Thanks for starting this topic - it would certainly be nice if we can come
up with a solution that has better inter-operability & fewer surprises for
> The problem is that libvirt runs a private instance of dnsmasq: on
> machines which are also running a "system" dnsmasq daemon, this can
> cause problems.
> Some background: dnsmasq can run in two modes.
> Default mode: dnsmasq binds the wildcard address and does network magic
> to determine which interface request packets actually come from, so that
> the results can be sent back with the correct source address. This has
> the advantage that network interfaces can come and go and change IP
> address and dnsmasq will keep working. It's possible to restrict dnsmasq
> to only reply to requests on some interfaces; requests from other
> interfaces will be read by dnsmasq and then silently dropped. Telling
> dnsmasq to use an interface which doesn't exist but might in the future
> will result in a logged warning, but dnsmasq will still start and when
> the interface comes up it will work.
> Bind-interfaces mode: This is the traditional way to do UDP servers. At
> startup dnsmasq enumerates all the extant interfaces and then opens a
> socket for each one, listening on the interfaces's IP address.
> Interfaces may be skipped if excluded by the --interface and
> --except-interface flags, and any interface specified in --interface
> which doesn't exist at start-up will generate a fatal error.

Entries shown:
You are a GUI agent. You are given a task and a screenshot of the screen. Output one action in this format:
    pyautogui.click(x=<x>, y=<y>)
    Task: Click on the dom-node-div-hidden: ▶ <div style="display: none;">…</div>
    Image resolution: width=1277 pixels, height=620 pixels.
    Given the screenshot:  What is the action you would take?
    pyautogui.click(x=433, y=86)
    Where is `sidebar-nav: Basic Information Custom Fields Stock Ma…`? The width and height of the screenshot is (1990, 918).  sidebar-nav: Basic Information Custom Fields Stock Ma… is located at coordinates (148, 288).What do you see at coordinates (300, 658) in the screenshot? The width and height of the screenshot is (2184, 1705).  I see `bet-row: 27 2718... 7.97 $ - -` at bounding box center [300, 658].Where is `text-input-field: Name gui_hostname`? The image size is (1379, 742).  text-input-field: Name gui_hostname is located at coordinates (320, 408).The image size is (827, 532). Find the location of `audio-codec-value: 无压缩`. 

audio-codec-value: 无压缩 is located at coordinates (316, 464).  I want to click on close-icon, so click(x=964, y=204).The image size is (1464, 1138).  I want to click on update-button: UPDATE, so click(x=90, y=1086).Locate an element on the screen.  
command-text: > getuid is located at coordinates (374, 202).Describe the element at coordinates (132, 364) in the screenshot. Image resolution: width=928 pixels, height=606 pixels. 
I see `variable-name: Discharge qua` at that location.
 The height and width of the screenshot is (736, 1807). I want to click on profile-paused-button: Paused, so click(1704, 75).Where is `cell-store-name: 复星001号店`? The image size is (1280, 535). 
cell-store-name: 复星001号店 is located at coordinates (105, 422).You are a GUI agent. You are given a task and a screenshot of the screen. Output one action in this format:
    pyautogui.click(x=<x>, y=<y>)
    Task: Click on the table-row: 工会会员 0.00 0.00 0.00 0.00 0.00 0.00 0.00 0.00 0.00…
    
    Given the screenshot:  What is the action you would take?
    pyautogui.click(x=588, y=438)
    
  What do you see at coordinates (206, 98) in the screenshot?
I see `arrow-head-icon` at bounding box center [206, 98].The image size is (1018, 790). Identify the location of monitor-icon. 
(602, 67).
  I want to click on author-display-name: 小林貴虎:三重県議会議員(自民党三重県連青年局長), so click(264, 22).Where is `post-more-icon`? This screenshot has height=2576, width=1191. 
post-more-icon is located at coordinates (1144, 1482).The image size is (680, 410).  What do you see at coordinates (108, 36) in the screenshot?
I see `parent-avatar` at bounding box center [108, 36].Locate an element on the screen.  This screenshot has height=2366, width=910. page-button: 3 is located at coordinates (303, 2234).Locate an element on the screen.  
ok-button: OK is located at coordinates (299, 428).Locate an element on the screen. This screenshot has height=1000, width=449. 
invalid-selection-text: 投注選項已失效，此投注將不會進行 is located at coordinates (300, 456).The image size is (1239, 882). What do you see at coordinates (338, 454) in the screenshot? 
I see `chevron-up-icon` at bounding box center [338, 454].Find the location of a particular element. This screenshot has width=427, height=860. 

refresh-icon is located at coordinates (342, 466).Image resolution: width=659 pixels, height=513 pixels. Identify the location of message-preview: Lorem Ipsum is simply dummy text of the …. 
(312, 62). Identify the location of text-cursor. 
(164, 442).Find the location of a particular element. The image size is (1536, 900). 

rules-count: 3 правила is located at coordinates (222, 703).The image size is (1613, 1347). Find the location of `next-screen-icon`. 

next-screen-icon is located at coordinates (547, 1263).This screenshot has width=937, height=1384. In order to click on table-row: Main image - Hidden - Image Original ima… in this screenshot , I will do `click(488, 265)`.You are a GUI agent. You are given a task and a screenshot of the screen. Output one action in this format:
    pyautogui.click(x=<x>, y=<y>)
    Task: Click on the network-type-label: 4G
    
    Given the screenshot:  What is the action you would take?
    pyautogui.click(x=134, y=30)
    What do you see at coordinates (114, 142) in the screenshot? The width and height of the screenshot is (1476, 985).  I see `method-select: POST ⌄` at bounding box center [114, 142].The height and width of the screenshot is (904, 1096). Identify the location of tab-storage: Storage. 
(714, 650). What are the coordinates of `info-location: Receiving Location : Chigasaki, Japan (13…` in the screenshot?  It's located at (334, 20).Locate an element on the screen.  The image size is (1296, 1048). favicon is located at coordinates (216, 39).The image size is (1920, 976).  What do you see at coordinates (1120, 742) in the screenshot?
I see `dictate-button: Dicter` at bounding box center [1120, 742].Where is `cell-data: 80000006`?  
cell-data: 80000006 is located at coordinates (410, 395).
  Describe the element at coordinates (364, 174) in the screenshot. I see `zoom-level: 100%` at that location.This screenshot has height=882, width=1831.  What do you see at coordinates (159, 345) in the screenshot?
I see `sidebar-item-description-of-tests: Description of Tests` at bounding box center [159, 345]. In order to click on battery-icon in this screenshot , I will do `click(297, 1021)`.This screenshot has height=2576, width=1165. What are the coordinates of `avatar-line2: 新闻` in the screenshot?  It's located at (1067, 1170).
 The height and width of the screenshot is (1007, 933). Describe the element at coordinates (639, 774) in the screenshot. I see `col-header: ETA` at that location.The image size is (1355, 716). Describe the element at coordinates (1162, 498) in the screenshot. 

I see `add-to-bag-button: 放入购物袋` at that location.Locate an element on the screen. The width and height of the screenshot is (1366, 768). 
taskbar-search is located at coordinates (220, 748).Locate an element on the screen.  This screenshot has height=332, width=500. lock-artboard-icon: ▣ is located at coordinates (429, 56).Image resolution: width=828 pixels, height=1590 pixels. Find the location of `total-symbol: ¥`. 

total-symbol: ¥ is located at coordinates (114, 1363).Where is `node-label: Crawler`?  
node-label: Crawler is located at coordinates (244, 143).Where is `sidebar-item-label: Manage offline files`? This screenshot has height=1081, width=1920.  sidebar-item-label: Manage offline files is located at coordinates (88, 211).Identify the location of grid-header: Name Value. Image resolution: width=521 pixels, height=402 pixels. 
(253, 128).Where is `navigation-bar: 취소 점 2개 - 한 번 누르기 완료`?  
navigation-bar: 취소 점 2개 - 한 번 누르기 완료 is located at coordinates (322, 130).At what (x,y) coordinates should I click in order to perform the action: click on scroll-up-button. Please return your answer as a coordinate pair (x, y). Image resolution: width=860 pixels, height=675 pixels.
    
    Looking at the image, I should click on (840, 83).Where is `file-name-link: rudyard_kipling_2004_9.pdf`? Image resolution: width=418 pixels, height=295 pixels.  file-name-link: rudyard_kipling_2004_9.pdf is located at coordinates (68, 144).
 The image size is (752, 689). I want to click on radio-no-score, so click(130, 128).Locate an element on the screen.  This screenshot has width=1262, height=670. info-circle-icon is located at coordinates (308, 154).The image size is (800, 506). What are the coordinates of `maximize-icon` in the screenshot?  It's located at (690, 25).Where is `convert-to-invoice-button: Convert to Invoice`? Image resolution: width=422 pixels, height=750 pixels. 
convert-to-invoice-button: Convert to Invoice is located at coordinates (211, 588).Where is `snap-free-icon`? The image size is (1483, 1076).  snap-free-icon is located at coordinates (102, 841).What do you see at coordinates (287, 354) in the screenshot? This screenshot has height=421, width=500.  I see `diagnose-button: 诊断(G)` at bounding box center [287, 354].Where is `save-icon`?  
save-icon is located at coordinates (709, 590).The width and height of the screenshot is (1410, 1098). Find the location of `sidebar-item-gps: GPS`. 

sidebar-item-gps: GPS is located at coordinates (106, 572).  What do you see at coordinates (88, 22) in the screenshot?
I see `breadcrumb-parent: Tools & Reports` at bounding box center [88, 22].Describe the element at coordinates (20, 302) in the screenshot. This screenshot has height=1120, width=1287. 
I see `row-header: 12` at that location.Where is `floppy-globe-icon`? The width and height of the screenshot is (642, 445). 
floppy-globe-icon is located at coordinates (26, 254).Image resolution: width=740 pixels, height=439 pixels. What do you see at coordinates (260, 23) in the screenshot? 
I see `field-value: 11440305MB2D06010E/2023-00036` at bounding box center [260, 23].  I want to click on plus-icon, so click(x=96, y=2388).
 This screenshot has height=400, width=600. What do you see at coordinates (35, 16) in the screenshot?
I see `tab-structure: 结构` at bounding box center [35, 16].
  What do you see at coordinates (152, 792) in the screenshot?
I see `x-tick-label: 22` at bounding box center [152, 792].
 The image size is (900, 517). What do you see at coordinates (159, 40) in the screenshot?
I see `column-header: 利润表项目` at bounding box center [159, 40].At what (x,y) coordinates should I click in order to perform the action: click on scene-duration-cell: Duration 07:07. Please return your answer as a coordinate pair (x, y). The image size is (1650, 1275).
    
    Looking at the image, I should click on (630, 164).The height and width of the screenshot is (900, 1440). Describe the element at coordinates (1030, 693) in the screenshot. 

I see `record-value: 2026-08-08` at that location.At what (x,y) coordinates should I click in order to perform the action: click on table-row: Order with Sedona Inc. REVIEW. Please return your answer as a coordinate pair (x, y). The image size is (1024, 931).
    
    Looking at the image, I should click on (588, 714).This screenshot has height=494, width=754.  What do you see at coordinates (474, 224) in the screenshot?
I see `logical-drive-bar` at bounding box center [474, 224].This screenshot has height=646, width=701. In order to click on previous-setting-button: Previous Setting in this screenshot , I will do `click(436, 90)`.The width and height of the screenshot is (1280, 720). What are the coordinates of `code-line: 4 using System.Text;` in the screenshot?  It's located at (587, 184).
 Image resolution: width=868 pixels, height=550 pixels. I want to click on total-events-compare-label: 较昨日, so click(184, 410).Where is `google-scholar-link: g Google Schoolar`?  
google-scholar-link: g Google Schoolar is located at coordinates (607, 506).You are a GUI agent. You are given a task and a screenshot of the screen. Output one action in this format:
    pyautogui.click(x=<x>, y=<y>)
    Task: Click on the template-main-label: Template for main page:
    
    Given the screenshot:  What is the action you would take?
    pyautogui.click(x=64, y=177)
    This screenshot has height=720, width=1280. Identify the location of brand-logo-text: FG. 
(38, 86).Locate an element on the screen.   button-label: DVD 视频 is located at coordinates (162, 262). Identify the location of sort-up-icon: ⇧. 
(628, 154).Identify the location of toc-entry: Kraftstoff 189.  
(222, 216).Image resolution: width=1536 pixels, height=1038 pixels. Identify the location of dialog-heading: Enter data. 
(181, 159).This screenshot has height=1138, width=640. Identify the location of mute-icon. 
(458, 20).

Complete the following:
[1] In the dnsmasq passage, what happens in bind-interfaces mode when an interface named with --interface doesn't exist at start-up?
[2] Rewrite the dnsmasq passage starting at "Thanks for starting" and ending at "in two modes.", changing "private" to "separate".

Outputs for the tasks:
[1] It generates a fatal error.

[2]
Thanks for starting this topic - it would certainly be nice if we can come
up with a solution that has better inter-operability & fewer surprises for
> The problem is that libvirt runs a separate instance of dnsmasq: on
> machines which are also running a "system" dnsmasq daemon, this can
> cause problems.
> Some background: dnsmasq can run in two modes.